Written exercise 1
Answer these questions about the torque problems:
(a) What moment of force results when the 100 N force is applied at the end of the door?
(b) How far from the fixed point O does force C act, in meters?
(c) Which direction of moment is taken as positive?

━━━━━ Document ━━━━━

1. A door is 3 feet wide. Calculate the moment of force when a force of 100 N is applied at
a. the end of the door
b. the middle of the door
c. 1 feet away from the hinge
Solution:
a.Force of 100 N applied at the end of the door.
Convert 3 feet into SI unit of metre.
1 ft = 30 cm.
3 ft = 90 cm = 0.9 m
Moment of force = force x perpendicular distance
= 100 x 0.9 = 90 Nm
b. Force of 100 N applied at the middle of the door
1.5 ft = 1.5 x 30 = 45 cm = 0.45 m
Moment of force = 100 x 0.45 = 45 Nm
c. Force of 100 N applied 1 ft away from the hinge (pivot)
1 ft = 30 cm = 0.3 m
Moment of force = 100 x 0.3 = 30 Nm
We see that the lower the distance from the fixed point, the lower is the torque or moment of force. For the force applied as given in the picture, the door rotates in the anticlockwise direction.
2. Three forces A, B, C act around a fixed point O. What of the total torque, and in what direction is the resultant torque? All three forces are 10 N each.
Solution:
OA = 25 cm = 0.25 m
OB = 20 cm = 0.2 m
OC = 40 cm = 0.4 m
Torque due to B, TB = 10 x 0.20 = 2.0 Nm, anticlockwise direction
Torque due to C, TC = 10 x 0.40 = 4.0 Nm, clockwise direction
Anticlockwise moment is considered positive.

━━━━━ Data ━━━━━

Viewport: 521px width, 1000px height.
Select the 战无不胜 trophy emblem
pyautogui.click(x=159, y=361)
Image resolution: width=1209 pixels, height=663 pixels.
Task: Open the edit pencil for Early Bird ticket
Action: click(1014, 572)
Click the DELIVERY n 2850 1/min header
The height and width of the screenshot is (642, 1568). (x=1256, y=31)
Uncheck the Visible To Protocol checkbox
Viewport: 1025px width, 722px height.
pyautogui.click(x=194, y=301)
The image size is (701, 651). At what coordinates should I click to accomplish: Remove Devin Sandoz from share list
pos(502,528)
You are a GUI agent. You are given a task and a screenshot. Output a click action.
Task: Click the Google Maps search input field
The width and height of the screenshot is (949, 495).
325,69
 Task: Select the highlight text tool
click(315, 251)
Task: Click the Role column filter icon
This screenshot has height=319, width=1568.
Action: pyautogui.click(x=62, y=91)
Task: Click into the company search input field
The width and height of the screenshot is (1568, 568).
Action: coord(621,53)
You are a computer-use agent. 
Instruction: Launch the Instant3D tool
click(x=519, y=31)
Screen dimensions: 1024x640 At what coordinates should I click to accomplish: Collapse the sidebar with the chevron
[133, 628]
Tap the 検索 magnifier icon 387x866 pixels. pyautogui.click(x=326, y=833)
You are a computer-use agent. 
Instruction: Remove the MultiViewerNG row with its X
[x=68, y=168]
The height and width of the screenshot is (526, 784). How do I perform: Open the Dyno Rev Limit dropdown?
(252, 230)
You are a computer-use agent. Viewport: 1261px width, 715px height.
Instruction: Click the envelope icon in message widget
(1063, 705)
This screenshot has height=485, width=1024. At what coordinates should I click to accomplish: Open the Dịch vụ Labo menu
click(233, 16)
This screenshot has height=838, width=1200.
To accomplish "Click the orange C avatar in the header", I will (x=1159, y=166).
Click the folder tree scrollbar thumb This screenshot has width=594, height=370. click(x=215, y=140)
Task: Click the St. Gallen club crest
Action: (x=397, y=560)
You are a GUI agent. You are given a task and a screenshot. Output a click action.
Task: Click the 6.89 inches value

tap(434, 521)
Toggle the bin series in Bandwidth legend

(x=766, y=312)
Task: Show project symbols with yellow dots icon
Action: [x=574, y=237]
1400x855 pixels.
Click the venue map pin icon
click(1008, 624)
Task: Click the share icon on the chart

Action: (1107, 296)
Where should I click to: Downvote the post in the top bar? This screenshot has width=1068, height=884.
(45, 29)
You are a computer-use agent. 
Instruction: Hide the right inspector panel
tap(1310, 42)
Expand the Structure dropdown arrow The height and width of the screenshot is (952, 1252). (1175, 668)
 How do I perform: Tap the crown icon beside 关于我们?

━━━━━

Written exercise 2
Output, unchanged, the part of the records that opens with the line containing "1400x855 pixels." and continues through the final line of the records.

Final answer 1
(a) 90 Nm
(b) 0.4 m
(c) Anticlockwise

Final answer 2
1400x855 pixels.
Click the venue map pin icon
click(1008, 624)
Task: Click the share icon on the chart

Action: (1107, 296)
Where should I click to: Downvote the post in the top bar? This screenshot has width=1068, height=884.
(45, 29)
You are a computer-use agent. 
Instruction: Hide the right inspector panel
tap(1310, 42)
Expand the Structure dropdown arrow The height and width of the screenshot is (952, 1252). (1175, 668)
 How do I perform: Tap the crown icon beside 关于我们?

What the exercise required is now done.